| piano lessons benefit children
Giving piano lessons to pre-schoolers significantly increases their ability to perform the types of reasoning required for excellence in science and math, researchers at the University of California, Irvine, and the University of Wisconsin have found.
Surprisingly, lessons on using a computer keyboard provided no similar benefit, the team reported on February 28, 1998 in the journal Neurological Research.
The study involved 78 California children in preschools in Santa Ana, Long Beach and West Covina, and the team found that the beneficial effect was independent of socioeconomic class and parental interest.
In this case, the researchers believe the improvements in mental ability will persist, perhaps for a lifetime, although they do not have data to prove that.
The great improvement shown by the children from the musical training "should be of great interest to scientists and educators," said physicist Gordon L. Shaw of UC Irvine, who is also on the staff of UCI's Center for the Neurobiology of Learning and Memory.
The team recruited 3- and 4-year-olds from three preschools.
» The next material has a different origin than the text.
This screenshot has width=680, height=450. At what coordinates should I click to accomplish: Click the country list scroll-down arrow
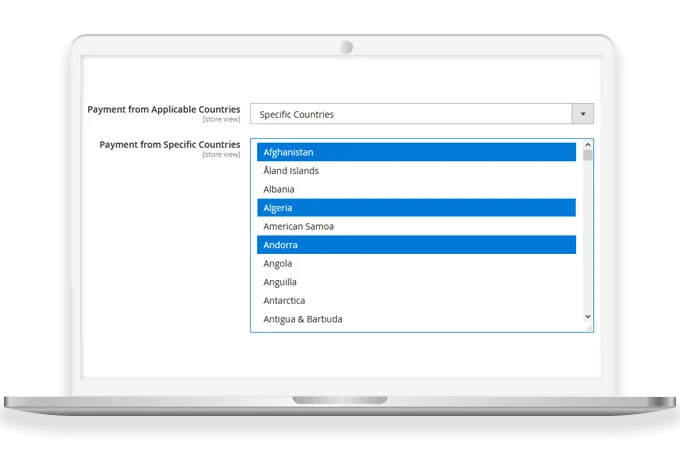tap(588, 316)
The children were randomly divided into four groups. One group received daily singing lessons and two 15-minute private piano lessons per week at school.
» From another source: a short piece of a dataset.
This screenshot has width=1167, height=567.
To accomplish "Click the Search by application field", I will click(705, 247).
A second group received only the group singing lessons. Members of the third group received two 15-minute private computer lessons each week, while those in the fourth group received no lessons at all.
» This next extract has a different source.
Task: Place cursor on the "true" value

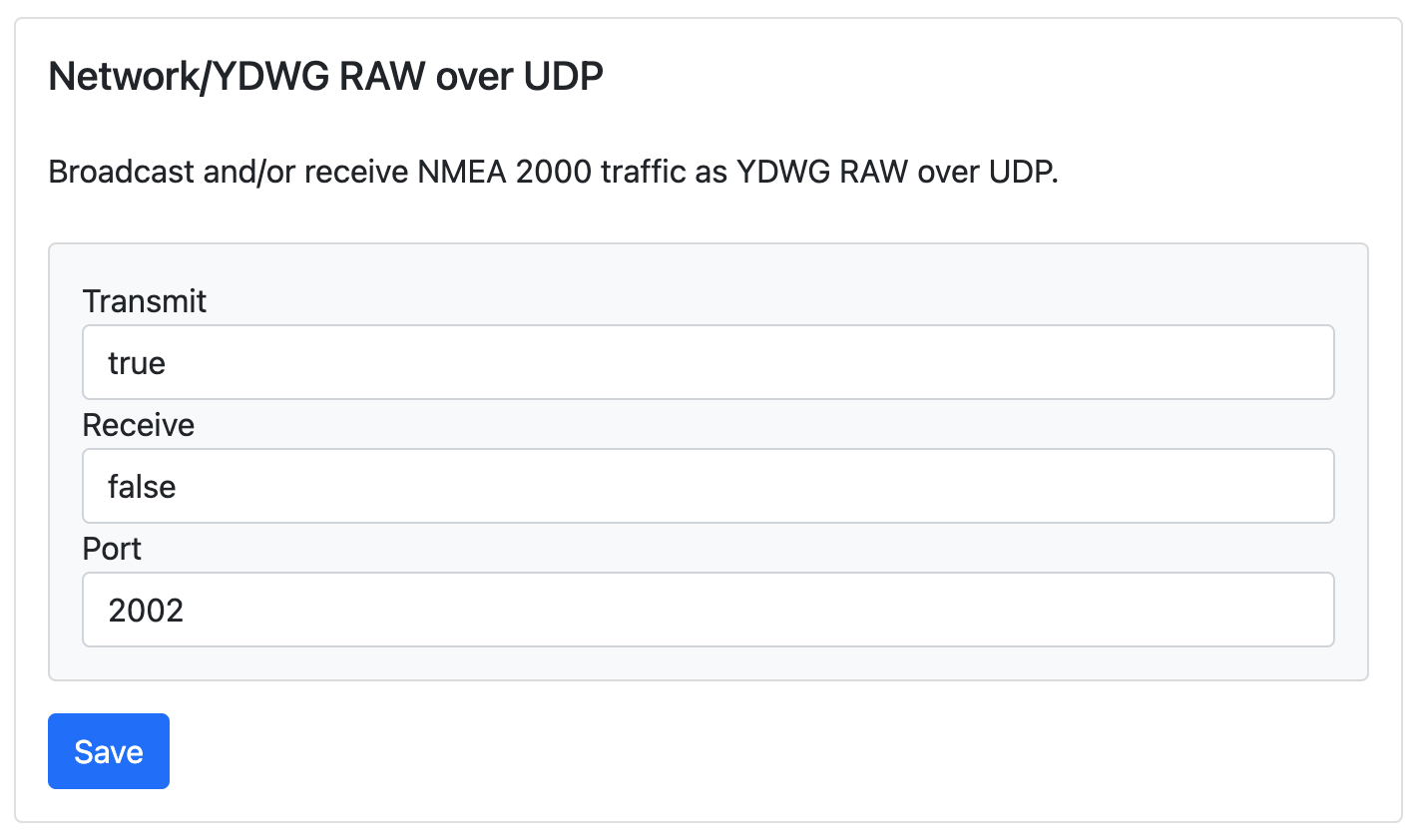Action: point(137,363)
At the beginning of the study, each student received four different tests of mental ability, including one that measures spatial-temporal reasoning.
In the spatial test, students might be shown, for example, a picture of a camel broken into four pieces and asked to reassemble it.
At the beginning of the study, all of the students scored at the national norm on the tests.
At the end of the six months, those who received piano lessons scored an average 34 percent higher on the tests of spatial-temporal ability.
The children in the other three groups showed no improvement on any of the tests.